8 thoughts on “Measuring Safety, part 1 – The Relevance of Outcomes

  1. Carsten – very thoughtful article, and I like Ron’s comment.

    Not allowing ourselves to be swept along by populist flow, and going upstream from results to process provide opportunities to improve. Your example of Heinrich demonstrates why we should go back to source (read Heinrich) and think for ourselves.

    Apart from getting the facts straight, one of the things we should think about is why Heinrich’s ideas have endured for so long if, as some suggest, he was so wrong! One answer is recognition of the importance of learning from near misses.

    • Good to hear from you Nick.

      Indeed we should regard both old and new sources. Old does not equal bad and new is not always good, or even better. We have to assess things on their own value, which is easier with old stuff of course because we have had better time to test them. Alas, of course, some old things are not useful but have resisted the test of time nevertheless, for example because it’s business or convenient (I’m thinking the 88% thing…).

      Interesting I have been increasingly looking at older stuff recently. Turner, Allison, Simon… And also Vaughan and Snook are around 20 years old… Valuable stuff.

  2. Thanks for the article, Carsten. Your thoughts about outcomes reminds me of an incident in which a worker slipped on an icy parking lot. How many times does this happen? This one time resulted in a knee injury and lost time. The client focused on the lost time portion forgetting entirely that the parking lot belonged to them.

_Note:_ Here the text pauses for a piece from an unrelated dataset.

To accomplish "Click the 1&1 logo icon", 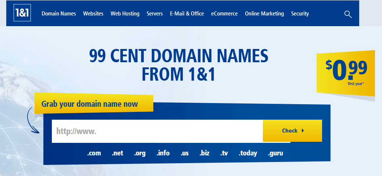I will click(22, 13).
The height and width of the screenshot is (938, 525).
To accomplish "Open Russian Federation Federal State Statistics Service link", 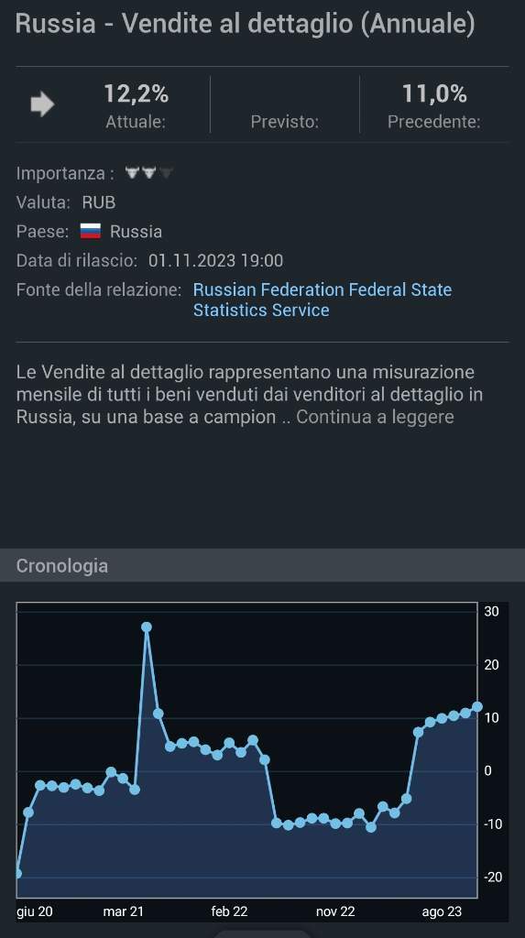I will coord(323,300).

  3. Carsten – in the last century Dr W Edwards Deming was showing how to transform management: ideas that many of us believe are still valid and useful today. Among other things Deming advocated charting data in a way that helps managers improve their organization. But, just as you warn concerning reliance on outcomes, he stressed that use of data requires knowledge about the different sources of uncertainty.

    Interestingly, some like to quote Deming as saying “if you can’t measure it, you can’t manage it”. Interesting because that is a short extract taken out of context. The full quote – available for those who take time to go back to source and read his book The New Economics – says the opposite: “It is wrong to suppose that if you can’t measure it, you can’t manage it – a costly myth”.